# Source document
****************************************

Research and development expenses increased $12.9 million for the three months
ended March 31, 2021 compared to the three months ended March 31, 2020 primarily
due to a $6.7 million increase in employee-related expenses, which includes
salaries, benefits, and stock-based compensation. The increase in
employee-related expenses is the result of an increase in research and
development headcount necessary to support our expanding pipeline and
collaboration agreements. Research and development expenses were also impacted
by a $2.4 million increase in direct research and development expenses for
nedosiran due to the ramp up of activities leading toward our planned
commercialization. Direct research and development expenses include expenses
incurred under arrangements with third parties, such as contract research
organizations, contract manufacturing organizations, and consultants.
We expect our overall research and development expenses to continue to increase
for the foreseeable future as we ramp our clinical manufacturing activities,
continue clinical activities associated with our core product candidates, and
continue activities under our existing collaboration agreements.
General and administrative expenses
General and administrative expenses were $20.7 million and $16.0 million for the
three months ended March 31, 2021 and 2020, respectively. The $4.6 million
increase for the three months ended March 31, 2021 is primarily due to a $2.1
million increase in employee-related compensation, including salaries, benefits,
and stock-based compensation, due to an increase in headcount necessary to
support our growing operations. In addition, professional consulting services
increased $1.4 million in the three months ended March 31, 2021.
We expect general and administrative expenses to continue to increase in the
foreseeable future, largely due to investments in staffing and market readiness
activities.

****************************************

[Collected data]
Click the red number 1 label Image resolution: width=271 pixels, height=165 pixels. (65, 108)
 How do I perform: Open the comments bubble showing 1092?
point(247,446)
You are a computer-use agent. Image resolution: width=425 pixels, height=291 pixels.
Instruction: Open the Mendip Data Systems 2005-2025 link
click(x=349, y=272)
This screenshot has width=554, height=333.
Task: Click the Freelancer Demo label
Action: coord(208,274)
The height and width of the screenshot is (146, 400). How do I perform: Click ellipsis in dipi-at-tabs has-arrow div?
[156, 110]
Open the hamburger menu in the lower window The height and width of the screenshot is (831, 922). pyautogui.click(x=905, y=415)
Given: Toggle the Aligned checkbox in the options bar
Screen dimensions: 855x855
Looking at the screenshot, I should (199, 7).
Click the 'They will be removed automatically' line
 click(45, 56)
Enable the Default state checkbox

****************************************

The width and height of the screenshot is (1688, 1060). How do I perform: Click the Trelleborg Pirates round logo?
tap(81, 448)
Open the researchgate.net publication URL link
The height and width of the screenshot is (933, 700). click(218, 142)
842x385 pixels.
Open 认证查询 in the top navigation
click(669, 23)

****************************************

# Task goal
According to the expense discussion, why did direct research and development expenses for nedosiran increase? Answer in one to three sentences.

# Written response
Direct research and development expenses for nedosiran rose by $2.4 million because of the ramp up of activities leading toward its planned commercialization.